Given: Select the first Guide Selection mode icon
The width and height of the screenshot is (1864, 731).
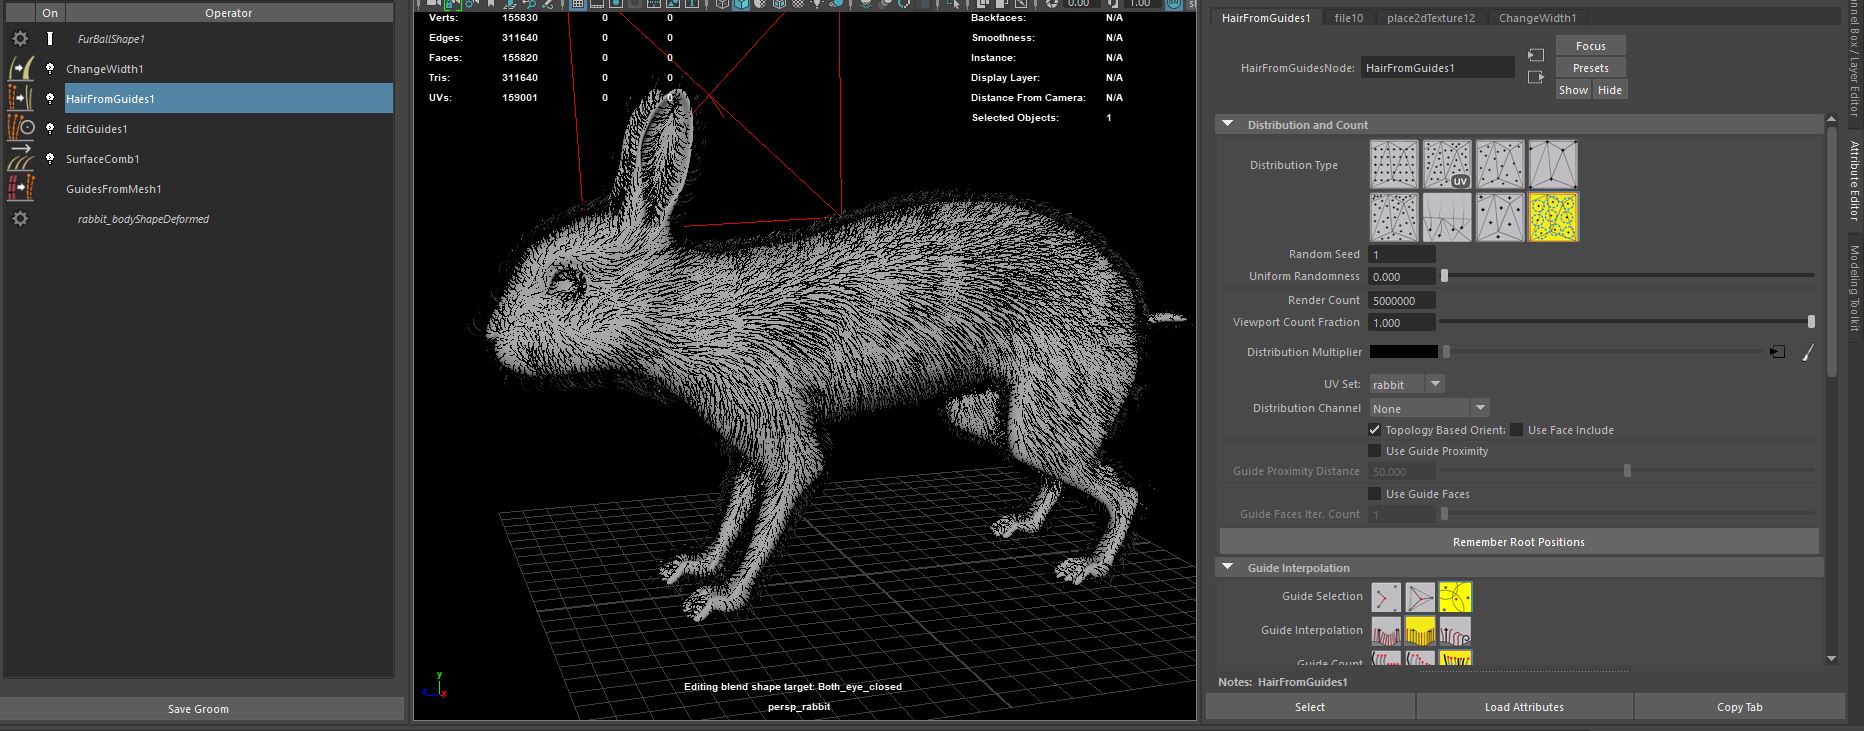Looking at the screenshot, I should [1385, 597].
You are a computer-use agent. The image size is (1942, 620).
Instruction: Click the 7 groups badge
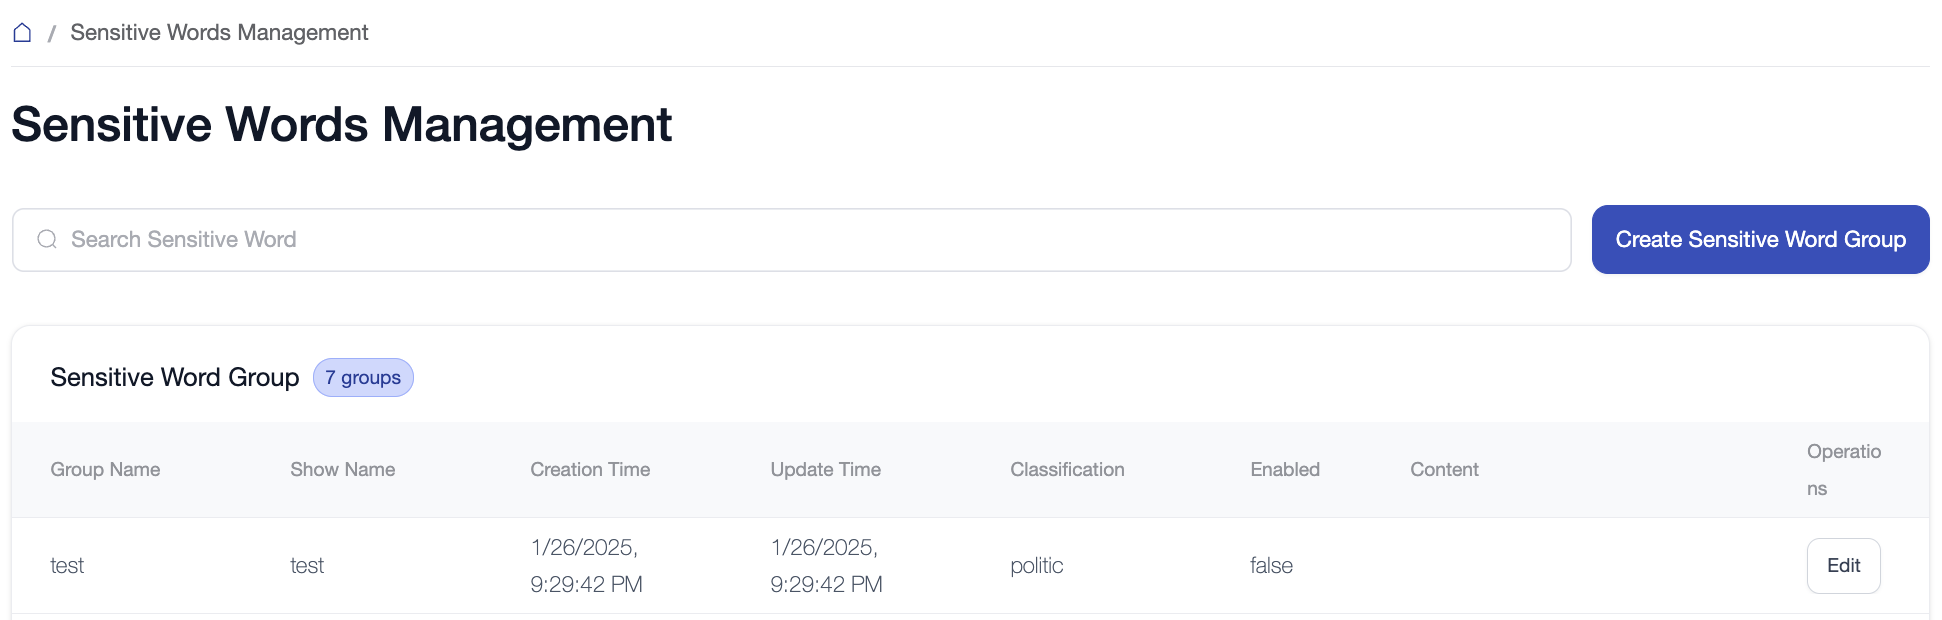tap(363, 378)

===

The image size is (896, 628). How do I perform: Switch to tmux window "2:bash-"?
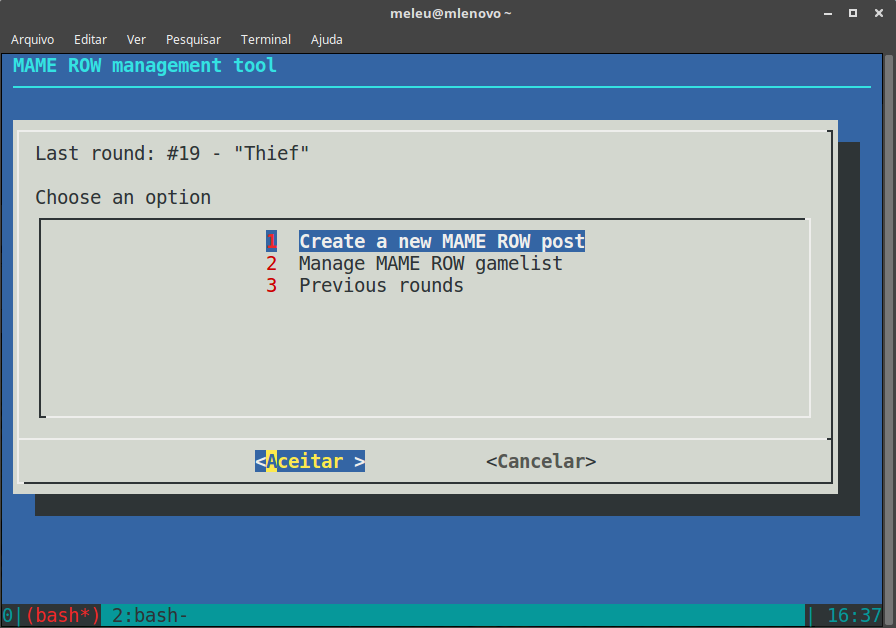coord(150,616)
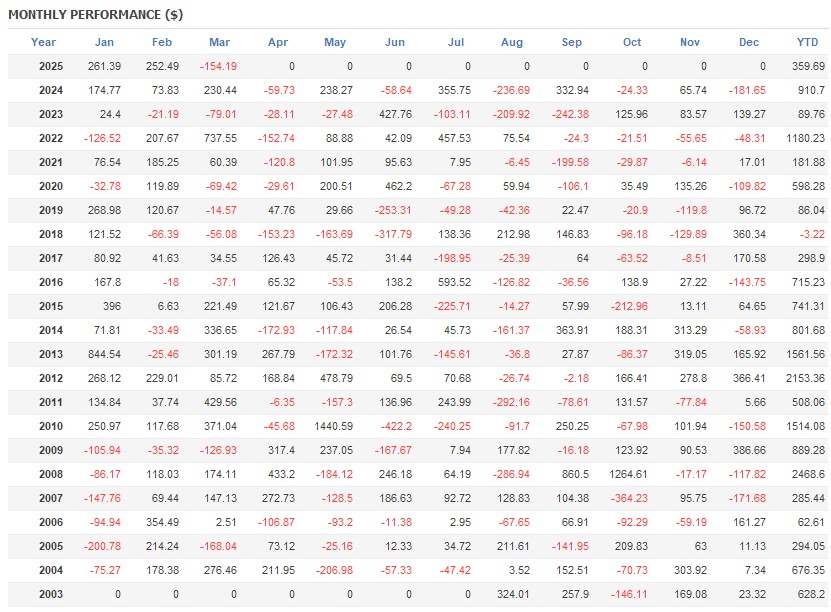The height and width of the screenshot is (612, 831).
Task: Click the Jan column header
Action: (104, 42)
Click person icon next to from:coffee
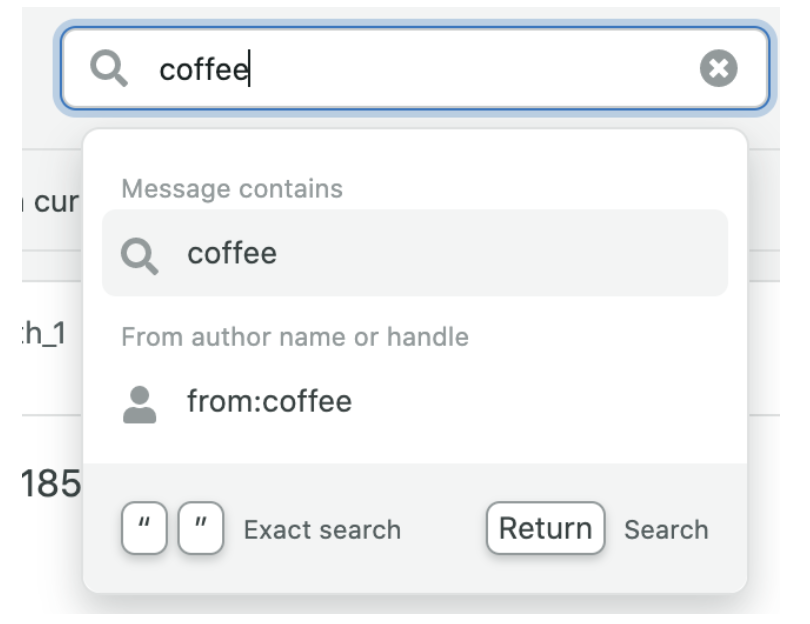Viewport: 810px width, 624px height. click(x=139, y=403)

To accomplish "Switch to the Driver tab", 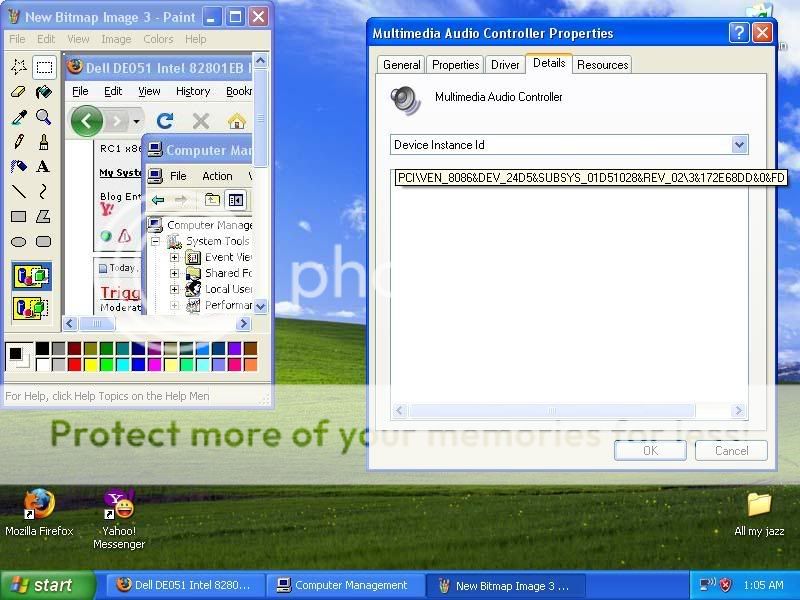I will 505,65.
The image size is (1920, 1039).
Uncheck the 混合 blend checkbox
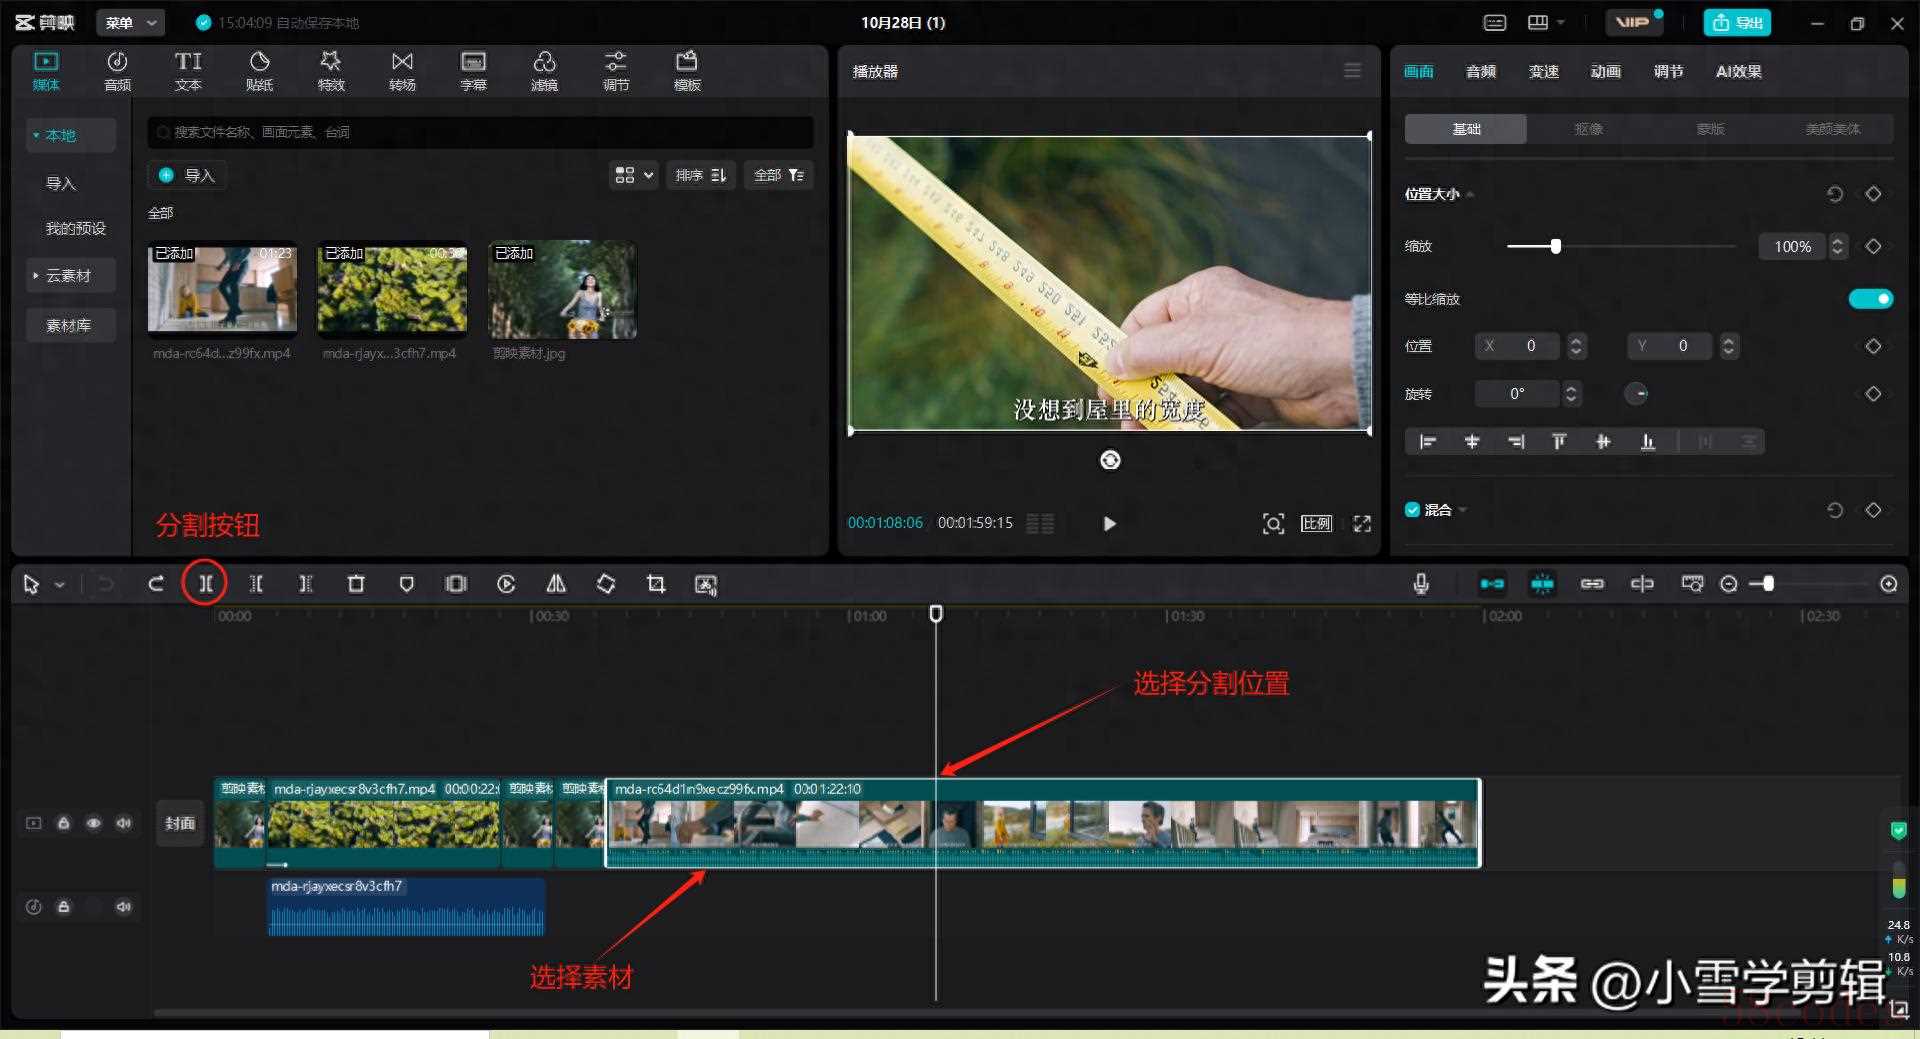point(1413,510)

===

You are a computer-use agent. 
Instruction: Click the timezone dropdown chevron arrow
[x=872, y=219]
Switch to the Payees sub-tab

===

• _Task instructions_
How many lines of the rows above contain the string "image", counting only matches with the same case? Reply with the number alone.

• _Correct response_
3